According to a recent article in PRWeek, many Wall Street companies have begun investing more in public relations and marketing activities to combat the increased negative attention and public skepticism that they have faced during the past few financially turbulent years. Wall Street giant Goldman Sachs justified this new trend when the company recently listed “adverse publicity” as a business risk on their 2009 10K form -- the first time that a company has ever done so.
This new identification of bad publicity as a business risk to be taken as seriously as market fluctuation, increased competition and terrorist attacks, is an interesting phenomenon as it positions PR practitioners as risk managers. Working with a variety of technology vendors, many of which count risk management as one of their central concerns in various capacities, I had always thought of the term in a different way; I had conceptualized it in a more material sense, as the purpose of the technology that identifies potential fraudulent activity or prevents security breaches.

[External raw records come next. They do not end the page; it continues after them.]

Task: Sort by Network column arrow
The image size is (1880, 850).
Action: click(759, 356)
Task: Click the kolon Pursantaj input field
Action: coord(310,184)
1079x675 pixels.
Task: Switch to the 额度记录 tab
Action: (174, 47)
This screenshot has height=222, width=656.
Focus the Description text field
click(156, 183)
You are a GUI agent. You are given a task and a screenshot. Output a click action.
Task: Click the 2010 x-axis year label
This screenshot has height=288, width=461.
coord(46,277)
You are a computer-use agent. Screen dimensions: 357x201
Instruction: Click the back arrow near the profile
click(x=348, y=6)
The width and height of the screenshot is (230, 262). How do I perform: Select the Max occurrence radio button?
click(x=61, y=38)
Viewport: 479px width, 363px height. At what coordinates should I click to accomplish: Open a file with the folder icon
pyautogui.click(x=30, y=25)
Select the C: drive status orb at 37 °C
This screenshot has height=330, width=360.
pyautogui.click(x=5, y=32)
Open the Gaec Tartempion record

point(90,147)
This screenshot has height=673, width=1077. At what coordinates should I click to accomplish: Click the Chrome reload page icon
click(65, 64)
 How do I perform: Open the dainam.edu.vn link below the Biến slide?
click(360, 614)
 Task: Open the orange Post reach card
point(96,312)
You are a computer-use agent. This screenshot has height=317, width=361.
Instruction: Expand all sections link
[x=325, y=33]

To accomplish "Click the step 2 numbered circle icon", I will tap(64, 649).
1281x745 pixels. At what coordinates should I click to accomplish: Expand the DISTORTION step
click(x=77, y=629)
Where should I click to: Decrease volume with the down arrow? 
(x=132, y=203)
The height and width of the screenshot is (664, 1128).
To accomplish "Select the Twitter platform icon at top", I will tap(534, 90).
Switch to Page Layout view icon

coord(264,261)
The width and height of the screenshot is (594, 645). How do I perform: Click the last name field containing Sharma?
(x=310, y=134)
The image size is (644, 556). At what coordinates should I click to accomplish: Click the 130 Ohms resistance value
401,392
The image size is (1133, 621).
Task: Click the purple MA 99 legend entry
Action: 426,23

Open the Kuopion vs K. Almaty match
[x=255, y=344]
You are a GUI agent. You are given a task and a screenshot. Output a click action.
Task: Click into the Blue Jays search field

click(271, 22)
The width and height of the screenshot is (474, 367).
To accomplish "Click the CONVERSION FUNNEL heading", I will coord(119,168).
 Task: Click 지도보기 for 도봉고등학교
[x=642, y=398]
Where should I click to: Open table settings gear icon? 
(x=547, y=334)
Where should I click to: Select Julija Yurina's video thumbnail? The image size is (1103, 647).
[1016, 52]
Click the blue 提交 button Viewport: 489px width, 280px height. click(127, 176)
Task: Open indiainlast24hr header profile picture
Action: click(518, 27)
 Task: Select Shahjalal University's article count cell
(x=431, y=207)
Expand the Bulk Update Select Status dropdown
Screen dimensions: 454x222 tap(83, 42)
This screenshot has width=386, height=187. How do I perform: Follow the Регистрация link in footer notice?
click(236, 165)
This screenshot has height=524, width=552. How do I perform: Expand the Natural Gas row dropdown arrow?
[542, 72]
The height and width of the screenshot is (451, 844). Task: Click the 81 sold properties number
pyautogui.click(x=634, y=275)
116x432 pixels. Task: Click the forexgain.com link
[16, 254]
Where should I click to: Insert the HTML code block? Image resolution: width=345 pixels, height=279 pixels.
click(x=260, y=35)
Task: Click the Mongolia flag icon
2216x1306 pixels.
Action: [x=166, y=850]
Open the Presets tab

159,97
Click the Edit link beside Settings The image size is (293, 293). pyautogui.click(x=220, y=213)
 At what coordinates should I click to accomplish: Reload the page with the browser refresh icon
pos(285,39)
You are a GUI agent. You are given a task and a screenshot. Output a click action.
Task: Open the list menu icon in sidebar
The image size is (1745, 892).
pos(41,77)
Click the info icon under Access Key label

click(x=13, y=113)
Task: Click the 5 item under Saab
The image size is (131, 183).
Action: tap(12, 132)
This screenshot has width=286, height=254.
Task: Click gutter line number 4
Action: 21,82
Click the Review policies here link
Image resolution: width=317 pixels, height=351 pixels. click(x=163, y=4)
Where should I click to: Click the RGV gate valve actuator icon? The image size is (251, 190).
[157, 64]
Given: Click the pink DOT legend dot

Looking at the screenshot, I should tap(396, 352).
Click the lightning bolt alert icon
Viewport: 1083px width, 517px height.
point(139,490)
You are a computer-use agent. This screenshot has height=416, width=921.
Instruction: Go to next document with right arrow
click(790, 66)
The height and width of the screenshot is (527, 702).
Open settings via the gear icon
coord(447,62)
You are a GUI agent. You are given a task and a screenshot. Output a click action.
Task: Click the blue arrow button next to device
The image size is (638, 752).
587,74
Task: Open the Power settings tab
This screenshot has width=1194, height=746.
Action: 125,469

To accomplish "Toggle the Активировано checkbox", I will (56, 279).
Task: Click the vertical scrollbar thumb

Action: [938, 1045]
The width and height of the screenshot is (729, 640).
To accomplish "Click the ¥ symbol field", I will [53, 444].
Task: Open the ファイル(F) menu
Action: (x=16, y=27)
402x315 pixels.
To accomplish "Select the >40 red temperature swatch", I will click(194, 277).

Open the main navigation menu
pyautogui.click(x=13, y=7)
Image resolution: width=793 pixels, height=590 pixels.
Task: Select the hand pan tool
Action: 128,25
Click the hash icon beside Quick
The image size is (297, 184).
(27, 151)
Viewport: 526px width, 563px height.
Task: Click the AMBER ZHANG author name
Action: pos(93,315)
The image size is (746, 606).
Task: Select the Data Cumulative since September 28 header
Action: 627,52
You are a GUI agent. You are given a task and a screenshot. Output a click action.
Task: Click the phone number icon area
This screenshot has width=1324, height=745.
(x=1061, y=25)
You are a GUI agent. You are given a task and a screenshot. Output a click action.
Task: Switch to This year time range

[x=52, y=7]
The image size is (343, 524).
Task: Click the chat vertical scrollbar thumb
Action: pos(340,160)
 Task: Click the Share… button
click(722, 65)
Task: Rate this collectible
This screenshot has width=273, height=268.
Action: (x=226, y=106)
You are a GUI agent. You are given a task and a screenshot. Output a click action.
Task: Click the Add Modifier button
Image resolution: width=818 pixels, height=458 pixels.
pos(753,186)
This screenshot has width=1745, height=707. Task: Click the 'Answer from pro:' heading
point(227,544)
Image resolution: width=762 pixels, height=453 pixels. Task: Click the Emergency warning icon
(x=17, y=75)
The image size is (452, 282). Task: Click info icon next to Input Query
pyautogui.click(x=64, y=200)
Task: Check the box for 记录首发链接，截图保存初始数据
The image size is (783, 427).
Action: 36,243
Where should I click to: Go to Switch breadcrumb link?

But, according to the ISO 31000, a guide to the standards of risk management published by the International Organization of Standardization, risk is defined as “the effect of uncertainty on objectives (whether positive or negative).” So, in that sense, the classification seems pretty fitting considering that our main function as PR practitioners is to help drive companies to achieve their business goals by eliminating the threat of insufficient or negative publicity. In public relations, we are risk managers in that we protect the brand, which as the article in PRWeek asserted, is “one of those intangible assets that investors consider right along with the P&L statement.”
This new categorization of adverse publicity as a business risk and the consequential risk management role that it assigns to public relations practitioners helps to exhibit the vital contribution that PR makes to the achievement of business objectives. However, it is important that companies recognize that public relations are essential not just as a way to protect the company but also as a way to promote it. While PR practitioners fit the position of risk managers very well, their real value far exceeds that role.